Miller is a great get for the Hoosiers, a guy who's taken the Dayton Flyers to four straight NCAA tournaments, including an Elite Eight appearance in 2014, a round the Hoosiers themselves haven't reached in 15 years. Miller has Big Ten experience, a former Thad Matta assistant at Ohio State, and he has experience recruiting in Big Ten Country.
He's been in line for a promotion from the A-10 to a major-conference program for a couple years now, and he was one of the biggest names at that level that Indiana or any other major-conference program looking for a new coach could have snagged.
But weren't Indiana fans expecting Steve Alford to come back to Bloomington?
Keeping in line with the enormous expectations this fan base always seems to have for this program, the internet was hoping athletics director Fred Glass could woo the former Indiana star back to his alma mater, pry him away from the most tradition-rich program in the country to spearhead a rebuilding effort for the team that finished tied for 10th in the Big Ten standings this season.
Those hopes seemed pretty unrealistic from the beginning — though it is difficult to argue with the immense financial attractiveness any Big Ten program has — but a perfect example of the kind of expectations that await Miller.

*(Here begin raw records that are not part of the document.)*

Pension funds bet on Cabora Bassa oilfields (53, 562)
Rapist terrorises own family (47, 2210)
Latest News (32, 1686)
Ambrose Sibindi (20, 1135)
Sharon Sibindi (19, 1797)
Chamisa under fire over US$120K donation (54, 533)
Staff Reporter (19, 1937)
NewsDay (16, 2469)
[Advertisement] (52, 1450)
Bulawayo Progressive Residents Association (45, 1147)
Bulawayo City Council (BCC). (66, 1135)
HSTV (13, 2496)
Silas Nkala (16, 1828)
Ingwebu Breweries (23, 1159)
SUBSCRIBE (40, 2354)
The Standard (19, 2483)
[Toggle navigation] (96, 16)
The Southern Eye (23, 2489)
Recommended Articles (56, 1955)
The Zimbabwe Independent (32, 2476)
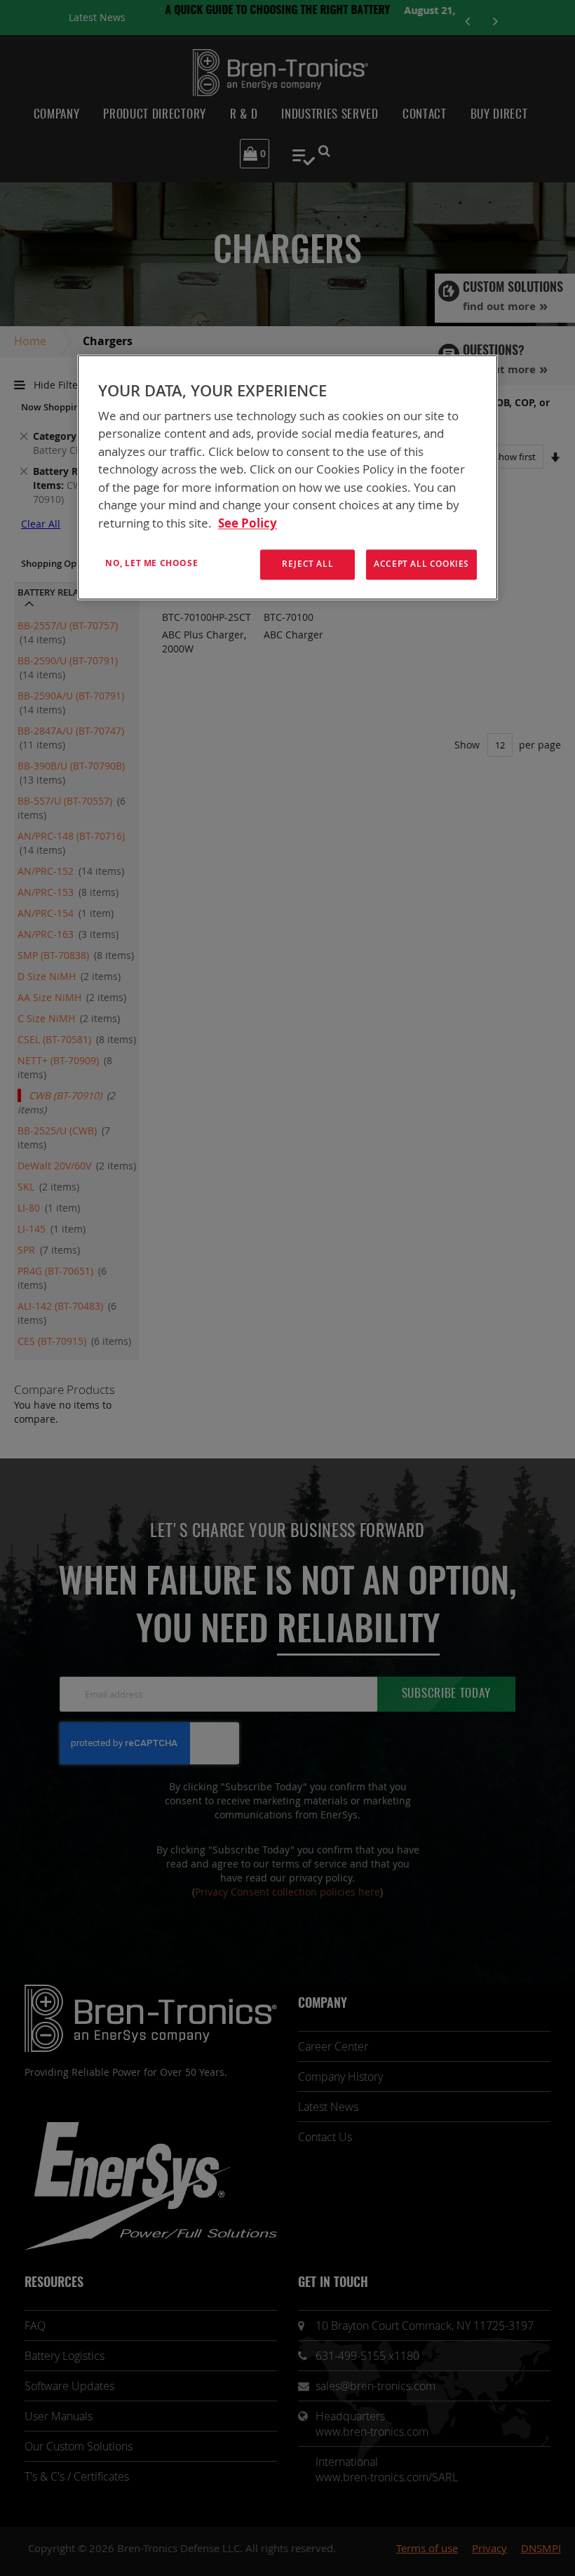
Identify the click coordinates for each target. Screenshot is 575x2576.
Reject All (307, 564)
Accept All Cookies (421, 564)
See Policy (247, 523)
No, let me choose (151, 564)
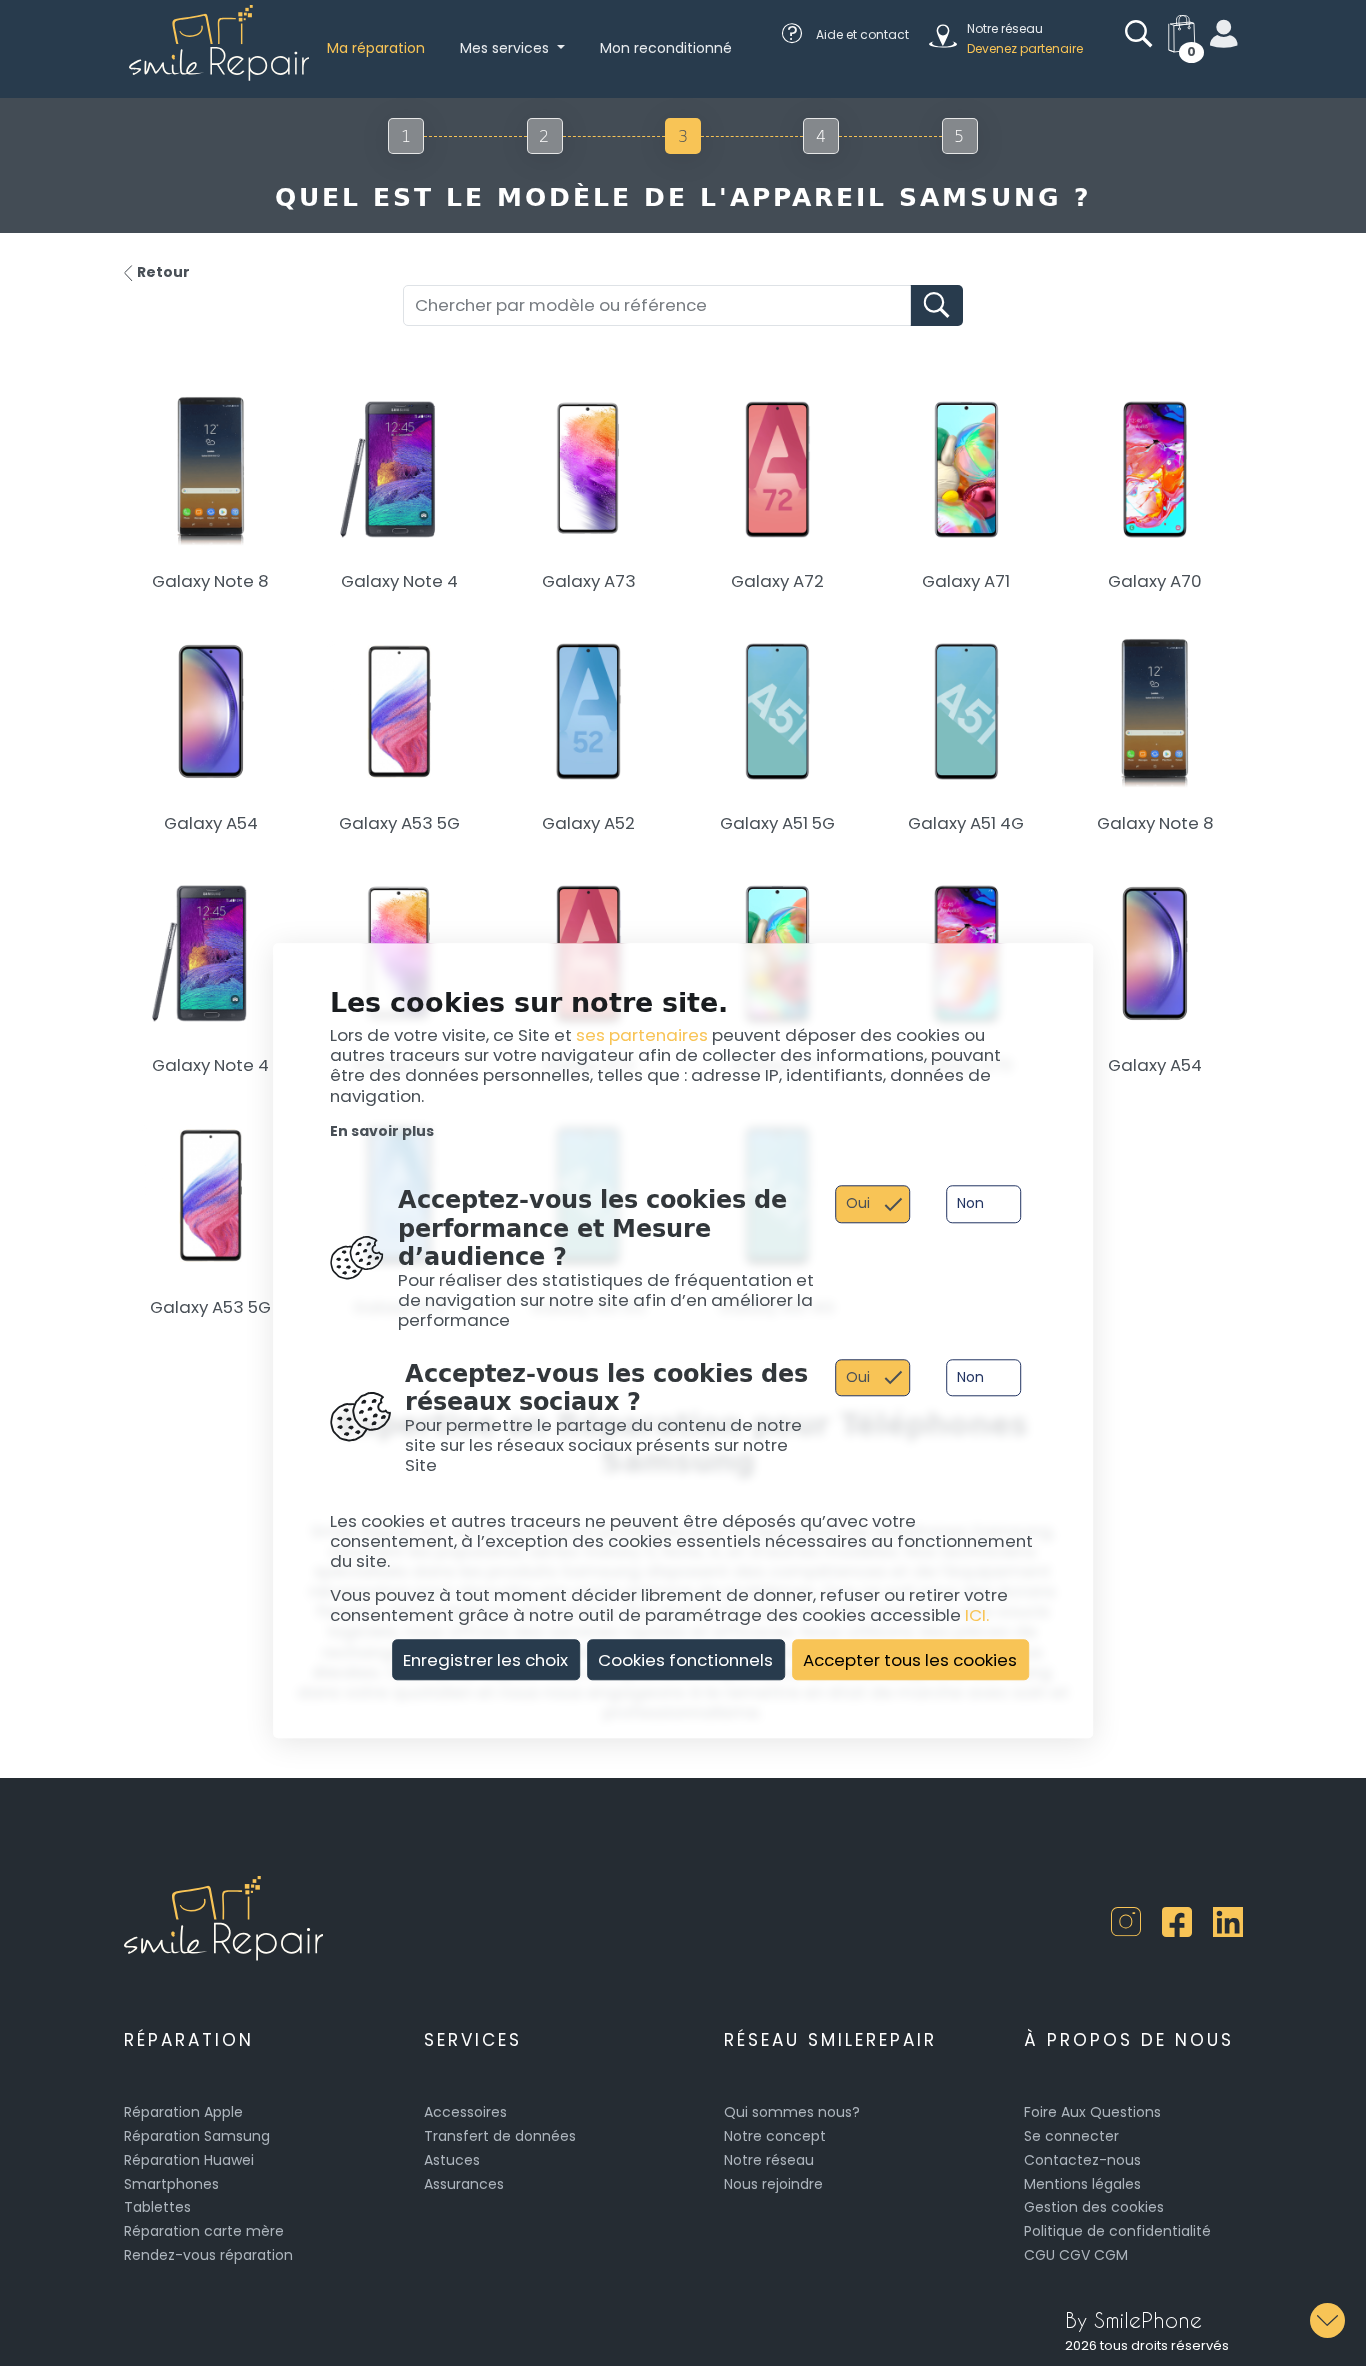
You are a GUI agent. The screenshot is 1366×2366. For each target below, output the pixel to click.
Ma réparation (376, 48)
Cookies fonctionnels (685, 1660)
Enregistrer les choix (485, 1660)
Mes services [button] (506, 48)
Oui (858, 1204)
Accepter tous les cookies (910, 1660)
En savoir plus (382, 1131)
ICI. (977, 1615)
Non (970, 1204)
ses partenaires (642, 1035)
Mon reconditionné (666, 48)
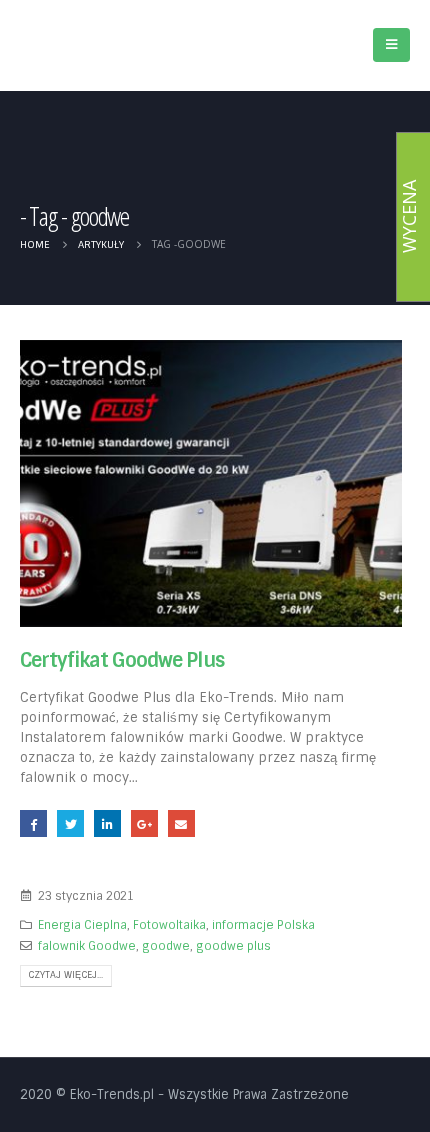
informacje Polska (263, 925)
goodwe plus (233, 946)
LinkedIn (107, 823)
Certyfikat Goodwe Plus (122, 660)
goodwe (166, 946)
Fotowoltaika (169, 925)
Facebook (33, 823)
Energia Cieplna (82, 925)
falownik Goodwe (87, 946)
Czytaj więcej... (65, 975)
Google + (144, 823)
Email (181, 823)
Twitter (70, 823)
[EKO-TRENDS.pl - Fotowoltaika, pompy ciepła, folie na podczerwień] (95, 39)
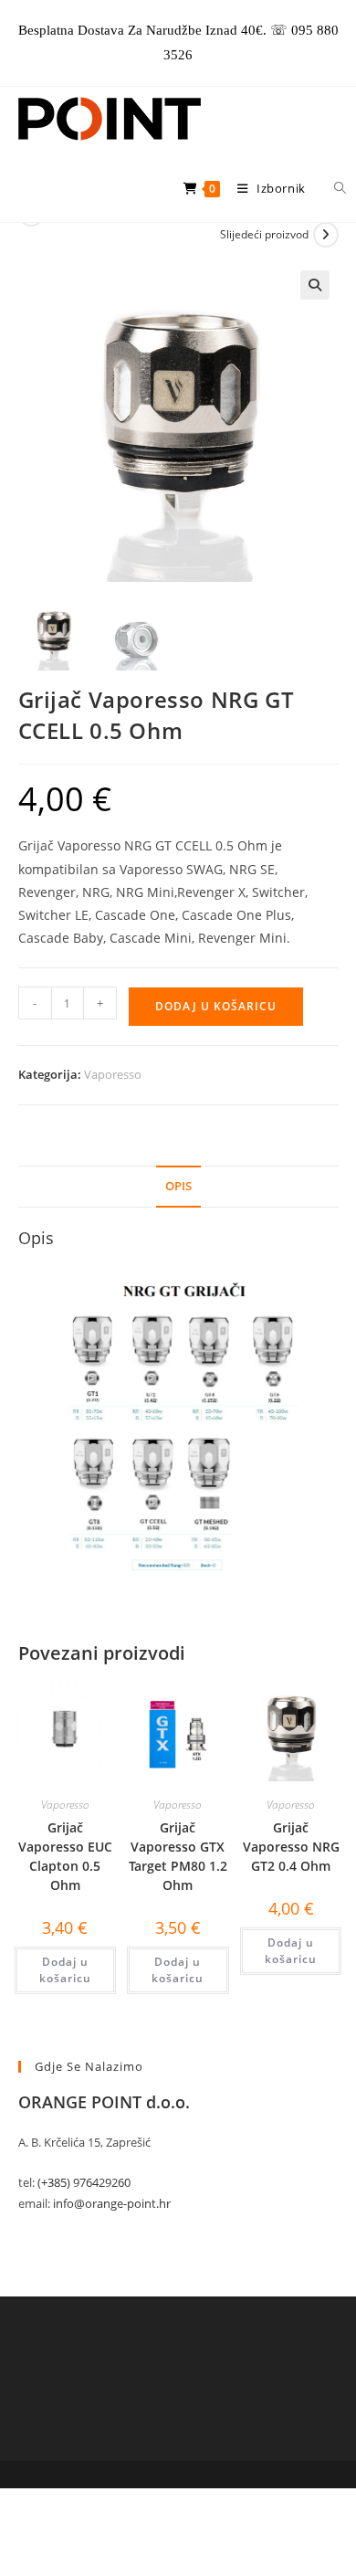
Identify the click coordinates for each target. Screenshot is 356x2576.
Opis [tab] (178, 1186)
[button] (315, 285)
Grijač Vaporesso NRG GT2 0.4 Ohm (291, 1846)
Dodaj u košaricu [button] (65, 1970)
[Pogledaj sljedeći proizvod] (326, 235)
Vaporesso (112, 1074)
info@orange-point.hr (112, 2203)
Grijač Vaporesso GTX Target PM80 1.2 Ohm (178, 1856)
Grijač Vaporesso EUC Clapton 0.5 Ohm (65, 1856)
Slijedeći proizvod (264, 234)
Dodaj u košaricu (216, 1006)
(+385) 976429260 (84, 2182)
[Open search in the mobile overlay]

Marquette is plenty of distance up the college-basketball ladder from Dayton, but it was Crean, too, who made a career leap to the Hoosiers almost a decade ago. Crean's nine-year tenure featured some program-saving digging out from the horrendous spot Kelvin Sampson left things in. It also featured two outright Big Ten championships and three seasons of 27 or more wins. But all that couldn't keep the crushing expectations off Crean's shoulders, and one season after he won a conference title in one of the toughest conference's in college hoops, he was out.
Crean's kind of success wasn't good enough at Indiana. Will Miller's be?
Of course there was inconsistency that accompanied Crean's winning. The Hoosiers were just two wins above .500 this season, the same thing that was true a season after Indiana earned a No. 1 seed in the 2013 NCAA tournament. The two winningest seasons during Crean's tenure were followed by years in which Indiana didn't make the NCAA tournament. Not the kind of trajectory a program expecting a national championship wants to see, hence his firing.
But that goes to show how tough the task is in Bloomington, not necessarily when it comes to building a winner but when it comes to pleasing the folks in this basketball-loving state.
That's Miller's job now, and there likely won't be too long of a honeymoon period. Miller won at the lower levels of college basketball, winning 102 games over the past four seasons, but the Big Ten is a different animal. Another former Matta assistant, John Groce, found that out over his five seasons at Illinois. After getting hired off a Sweet Sixteen run at Ohio, Groce made the NCAA tournament just once in his five seasons in Champaign, the reason for the Big Ten's other coaching change this offseason.
Miller comes to Indiana with a better resume than Groce brought to Illinois — the A-10 is a much better league on an annual basis than the MAC, and Miller did more consistent winning over a longer stretch — but with a similar challenge ahead of him. Illini fans soured on Groce relatively quick, with questions about his job status lingering for a couple of years before he was fired earlier this month. Certainly Crean was never free from questions about his job status during his time in Bloomington, not even getting them to go away with a Big Ten championship last season. Will Hoosier fans treat Miller any differently if a deep tournament run doesn't come in one of Miller's first few seasons?
Of course, that all comes with the territory of being a college basketball coach, and Miller knows that well from his time as a major-conference assistant and with his brother the head coach at Arizona. But now he has to live it every day.
Miller is a great hire by Glass. It's time to find out if Indiana and its sky-high expectations make for a great landing spot for Miller.